Source data section start

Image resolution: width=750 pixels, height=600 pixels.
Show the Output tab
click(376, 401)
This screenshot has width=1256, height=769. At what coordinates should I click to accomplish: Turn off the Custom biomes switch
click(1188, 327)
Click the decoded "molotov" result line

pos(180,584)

Source data section end

Each record above is to be restated word for word.

◆ **Problem solution**
Image resolution: width=750 pixels, height=600 pixels.
Show the Output tab
click(376, 401)
This screenshot has width=1256, height=769. At what coordinates should I click to accomplish: Turn off the Custom biomes switch
click(1188, 327)
Click the decoded "molotov" result line

pos(180,584)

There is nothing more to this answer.